Задание —
Верните без изменений строки ниже, начиная со строки, содержащей «coordinates (1087, 904).», и заканчивая строкой, содержащей «The image size is (1590, 893).», включая обе эти строки.

Записи набора данных:
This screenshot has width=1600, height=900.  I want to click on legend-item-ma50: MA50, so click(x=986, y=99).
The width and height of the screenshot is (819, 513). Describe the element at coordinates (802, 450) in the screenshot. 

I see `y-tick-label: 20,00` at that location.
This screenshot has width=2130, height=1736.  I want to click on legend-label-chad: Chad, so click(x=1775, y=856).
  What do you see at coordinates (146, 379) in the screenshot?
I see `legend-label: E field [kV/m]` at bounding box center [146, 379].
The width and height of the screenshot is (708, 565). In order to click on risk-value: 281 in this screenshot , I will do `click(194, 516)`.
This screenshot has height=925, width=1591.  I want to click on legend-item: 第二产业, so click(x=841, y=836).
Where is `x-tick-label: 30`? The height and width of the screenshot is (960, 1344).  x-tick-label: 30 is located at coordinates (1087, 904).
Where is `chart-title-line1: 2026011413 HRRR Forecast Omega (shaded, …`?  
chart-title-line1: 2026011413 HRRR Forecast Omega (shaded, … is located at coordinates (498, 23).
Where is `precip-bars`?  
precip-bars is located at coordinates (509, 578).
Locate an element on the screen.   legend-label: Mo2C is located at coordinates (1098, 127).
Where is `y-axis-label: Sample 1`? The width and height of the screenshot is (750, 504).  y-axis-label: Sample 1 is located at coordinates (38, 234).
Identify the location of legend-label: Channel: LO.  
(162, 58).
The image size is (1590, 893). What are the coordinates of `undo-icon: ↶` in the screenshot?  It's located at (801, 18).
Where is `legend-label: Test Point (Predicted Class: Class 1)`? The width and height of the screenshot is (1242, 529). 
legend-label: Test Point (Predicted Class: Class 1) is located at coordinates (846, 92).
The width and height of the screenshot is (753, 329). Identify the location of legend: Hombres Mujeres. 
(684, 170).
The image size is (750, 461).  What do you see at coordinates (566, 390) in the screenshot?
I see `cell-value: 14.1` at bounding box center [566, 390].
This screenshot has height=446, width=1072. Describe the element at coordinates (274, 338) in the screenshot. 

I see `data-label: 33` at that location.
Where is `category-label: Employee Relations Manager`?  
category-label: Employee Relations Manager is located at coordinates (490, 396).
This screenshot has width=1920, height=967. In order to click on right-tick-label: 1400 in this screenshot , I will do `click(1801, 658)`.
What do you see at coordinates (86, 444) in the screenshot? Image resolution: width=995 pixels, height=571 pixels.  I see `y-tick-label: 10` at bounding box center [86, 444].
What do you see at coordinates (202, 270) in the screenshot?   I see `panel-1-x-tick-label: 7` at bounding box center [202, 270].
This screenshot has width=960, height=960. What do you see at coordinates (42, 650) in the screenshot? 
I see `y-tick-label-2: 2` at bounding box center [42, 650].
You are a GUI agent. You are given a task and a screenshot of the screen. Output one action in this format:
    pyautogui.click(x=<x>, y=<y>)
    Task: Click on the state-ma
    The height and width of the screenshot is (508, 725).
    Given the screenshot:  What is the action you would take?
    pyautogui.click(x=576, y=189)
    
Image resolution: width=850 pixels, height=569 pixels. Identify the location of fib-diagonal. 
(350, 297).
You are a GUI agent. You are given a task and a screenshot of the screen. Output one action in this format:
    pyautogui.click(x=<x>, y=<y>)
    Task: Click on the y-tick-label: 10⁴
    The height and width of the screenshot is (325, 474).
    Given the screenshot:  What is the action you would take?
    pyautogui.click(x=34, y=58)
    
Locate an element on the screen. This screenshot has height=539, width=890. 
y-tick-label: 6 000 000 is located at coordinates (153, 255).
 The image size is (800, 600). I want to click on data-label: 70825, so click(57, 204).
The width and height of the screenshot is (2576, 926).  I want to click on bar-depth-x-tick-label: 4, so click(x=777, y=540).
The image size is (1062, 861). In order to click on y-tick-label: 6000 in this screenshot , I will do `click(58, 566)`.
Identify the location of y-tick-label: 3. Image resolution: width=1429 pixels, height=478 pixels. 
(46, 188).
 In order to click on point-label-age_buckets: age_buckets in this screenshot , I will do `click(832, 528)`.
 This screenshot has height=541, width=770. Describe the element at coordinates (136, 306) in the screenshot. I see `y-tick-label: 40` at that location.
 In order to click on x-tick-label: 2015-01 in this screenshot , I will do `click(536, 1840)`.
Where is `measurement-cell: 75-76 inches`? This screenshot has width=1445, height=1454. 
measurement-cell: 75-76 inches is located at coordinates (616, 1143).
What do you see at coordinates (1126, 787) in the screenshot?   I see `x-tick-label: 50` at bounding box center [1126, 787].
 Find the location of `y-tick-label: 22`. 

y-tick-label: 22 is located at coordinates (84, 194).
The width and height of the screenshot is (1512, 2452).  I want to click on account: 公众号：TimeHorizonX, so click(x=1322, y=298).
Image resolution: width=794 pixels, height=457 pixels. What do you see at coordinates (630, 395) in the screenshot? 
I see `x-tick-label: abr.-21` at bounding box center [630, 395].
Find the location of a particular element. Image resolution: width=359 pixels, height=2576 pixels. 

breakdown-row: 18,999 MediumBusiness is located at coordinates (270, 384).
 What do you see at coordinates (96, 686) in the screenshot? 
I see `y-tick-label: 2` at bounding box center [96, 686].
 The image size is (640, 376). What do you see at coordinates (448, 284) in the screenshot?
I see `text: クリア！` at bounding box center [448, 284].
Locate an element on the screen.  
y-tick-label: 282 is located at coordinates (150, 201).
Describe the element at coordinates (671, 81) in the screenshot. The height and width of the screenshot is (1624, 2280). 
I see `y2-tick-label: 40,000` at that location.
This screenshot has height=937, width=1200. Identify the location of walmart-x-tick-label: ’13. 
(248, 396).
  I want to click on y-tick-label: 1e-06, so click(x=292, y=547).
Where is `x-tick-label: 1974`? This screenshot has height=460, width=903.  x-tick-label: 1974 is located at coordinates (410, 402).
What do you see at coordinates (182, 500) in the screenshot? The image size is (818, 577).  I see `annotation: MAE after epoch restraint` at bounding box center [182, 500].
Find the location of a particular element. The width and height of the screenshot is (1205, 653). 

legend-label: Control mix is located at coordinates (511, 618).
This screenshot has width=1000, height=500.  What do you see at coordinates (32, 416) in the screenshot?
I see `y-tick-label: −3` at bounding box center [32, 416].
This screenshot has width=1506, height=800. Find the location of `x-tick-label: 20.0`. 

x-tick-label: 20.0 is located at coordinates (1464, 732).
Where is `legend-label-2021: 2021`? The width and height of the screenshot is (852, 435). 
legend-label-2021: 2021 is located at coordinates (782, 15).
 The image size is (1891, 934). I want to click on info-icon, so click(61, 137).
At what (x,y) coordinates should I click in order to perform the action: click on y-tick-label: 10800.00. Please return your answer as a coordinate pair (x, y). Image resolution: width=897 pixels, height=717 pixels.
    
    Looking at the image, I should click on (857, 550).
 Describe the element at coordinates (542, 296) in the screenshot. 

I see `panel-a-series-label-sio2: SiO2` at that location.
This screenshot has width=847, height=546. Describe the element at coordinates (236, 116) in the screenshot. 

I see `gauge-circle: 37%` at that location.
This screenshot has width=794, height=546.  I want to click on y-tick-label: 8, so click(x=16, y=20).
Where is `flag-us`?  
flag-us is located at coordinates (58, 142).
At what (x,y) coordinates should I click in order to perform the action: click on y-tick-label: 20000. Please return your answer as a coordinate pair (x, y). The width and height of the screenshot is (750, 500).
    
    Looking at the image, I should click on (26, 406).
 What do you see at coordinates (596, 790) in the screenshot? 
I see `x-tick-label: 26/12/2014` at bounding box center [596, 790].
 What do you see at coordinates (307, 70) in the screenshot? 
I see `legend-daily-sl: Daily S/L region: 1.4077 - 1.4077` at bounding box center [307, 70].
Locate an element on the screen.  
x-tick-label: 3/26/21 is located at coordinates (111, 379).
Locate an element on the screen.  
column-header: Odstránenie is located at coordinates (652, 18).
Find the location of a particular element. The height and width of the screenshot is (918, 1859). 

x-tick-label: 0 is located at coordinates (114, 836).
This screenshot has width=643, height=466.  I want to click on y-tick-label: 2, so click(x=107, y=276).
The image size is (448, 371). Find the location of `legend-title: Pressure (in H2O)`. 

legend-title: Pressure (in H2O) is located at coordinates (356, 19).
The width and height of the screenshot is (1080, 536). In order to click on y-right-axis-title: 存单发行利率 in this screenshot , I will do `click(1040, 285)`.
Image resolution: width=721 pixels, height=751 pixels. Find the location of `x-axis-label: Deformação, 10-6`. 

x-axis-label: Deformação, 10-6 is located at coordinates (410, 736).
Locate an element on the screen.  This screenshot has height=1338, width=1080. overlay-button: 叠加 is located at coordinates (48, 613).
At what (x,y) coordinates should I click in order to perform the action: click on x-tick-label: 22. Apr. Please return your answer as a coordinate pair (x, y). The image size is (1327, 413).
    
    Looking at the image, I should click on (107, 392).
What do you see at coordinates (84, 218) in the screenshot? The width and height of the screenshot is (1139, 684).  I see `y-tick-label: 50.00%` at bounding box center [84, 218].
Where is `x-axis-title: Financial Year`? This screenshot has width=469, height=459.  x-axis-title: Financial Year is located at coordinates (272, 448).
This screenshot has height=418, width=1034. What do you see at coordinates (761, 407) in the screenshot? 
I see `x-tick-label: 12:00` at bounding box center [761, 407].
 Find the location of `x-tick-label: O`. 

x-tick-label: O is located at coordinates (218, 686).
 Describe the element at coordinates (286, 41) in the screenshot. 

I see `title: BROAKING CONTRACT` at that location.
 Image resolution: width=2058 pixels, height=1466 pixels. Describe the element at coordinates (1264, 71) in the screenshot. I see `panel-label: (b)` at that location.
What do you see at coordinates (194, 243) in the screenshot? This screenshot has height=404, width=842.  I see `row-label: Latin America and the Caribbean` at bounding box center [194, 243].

Ответ ниже —
Where is `x-tick-label: 30`? The height and width of the screenshot is (960, 1344).  x-tick-label: 30 is located at coordinates (1087, 904).
Where is `chart-title-line1: 2026011413 HRRR Forecast Omega (shaded, …`?  
chart-title-line1: 2026011413 HRRR Forecast Omega (shaded, … is located at coordinates (498, 23).
Where is `precip-bars`?  
precip-bars is located at coordinates (509, 578).
Locate an element on the screen.   legend-label: Mo2C is located at coordinates (1098, 127).
Where is `y-axis-label: Sample 1`? The width and height of the screenshot is (750, 504).  y-axis-label: Sample 1 is located at coordinates (38, 234).
Identify the location of legend-label: Channel: LO.  
(162, 58).
The image size is (1590, 893). What are the coordinates of `undo-icon: ↶` in the screenshot?  It's located at (801, 18).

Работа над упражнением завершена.